К тому же ее покинул Алехандро. Будто след дежавю. Больше она ему не нужна. Не нужна ему невеста, не нужно ему кругосветное путешествие с Фридой. Когда-то она предложила ему поехать к гринго[24] в Америку, только вдвоем, но это было тогда. До катастрофы. Но разве Алехандро стал жертвой катастрофы – он, у которого ни царапинки, он, который никак не пострадал? Жертвой стала она, и ей по крайней мере досталось хотя бы оно – мучение! Фрида хотела поехать в Индию, Китай, Египет. Хотела путешествовать всю жизнь. И на теплоходах, и на самолетах, и на воздушных шарах. Но ничего не поделаешь, придется сплавиться по реке слез на кровати с балдахином. Придется бродить с изуродованными ребрами и на больных ногах. Фрида не нужна Алехандро, потому что за те месяцы, пока шла на поправку, она отвратительно себя вела. Да, целовала других, да, давала себя потрогать то тут, то там; да, не поспоришь, тихим шепотом она признавалась в чувствах – но что с того? Да, в ней кипит жизнь. Но Алехандро – как же он? Она хотела бы поселиться в его кармашке, в самом низу, стать совсем крохотной и сидеть в его тепле, вдыхать воздух лишь через складки его рубашки, служить только ему, выполнять его прихоти, никогда с ним не расставаться, как клещ, как фея, быть для него, быть им. Она не может жить, оставаясь просто Фридой, она должна быть чьей-то Фридой, чьей-то Фридочкой. И вот теперь она не особенная, о ней ходит дурная молва, за спиной ее обсуждают: она легкомысленная, она неверная. Фрида перецеловала многих – и что с того! – ей восемнадцать, иногда можно и поделиться мимолетным поцелуем, как сладким пирожком, это так естественно, оно никак не связано с любовью. «Девочки так не поступают, а если и поступают, то считай их пропавшими», – объяснял он ей. Но она не девочка, она Фрида, с грудью и усами, такими же, как у Эмилиано Сапаты[25]. Ко всему прочему, Алехандро тоже проводит время, лаская других, она знает. Он этого и не скрывает. Рассказывает ей. Ведь они безумно красивые. «Красивее, чем Фрида», – догадывается она. Голова ее как глиняный горшок, и брови густые. Она была готова к разочарованиям с той самой секунды, как высунула между ног матери свою головку, всю в крови и полную тревожных настроений. Фрида снова дает ему клятвы, она даже готова полюбить его пассии, она согласна на все! Ведь одна сторона настоящей любви – это хотя бы быть любимым. Ведь так? Оставаться одной для нее – хуже смерти.

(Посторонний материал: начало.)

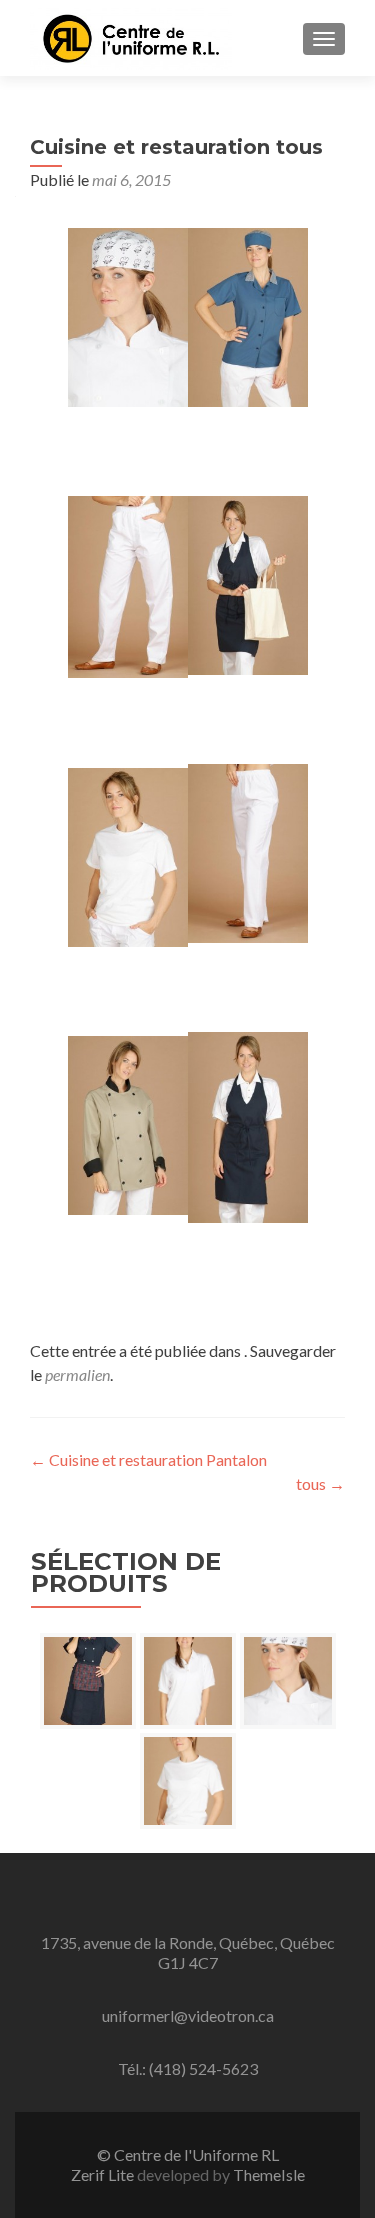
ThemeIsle (269, 2174)
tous (320, 1483)
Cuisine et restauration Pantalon (148, 1459)
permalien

И если придется бросать в лицо упреки, то хотелось бы заметить, что она, Фрида, не затаила на него обиду за дезертирство: после Аварии она была парализована и все те дни умоляла его прийти. Теперь любимый бросает ее второй раз, из-за ревности; и он, Алехандро, уж точно не будет с легкостью плясать с другими после этого разговора у кровати с балдахином.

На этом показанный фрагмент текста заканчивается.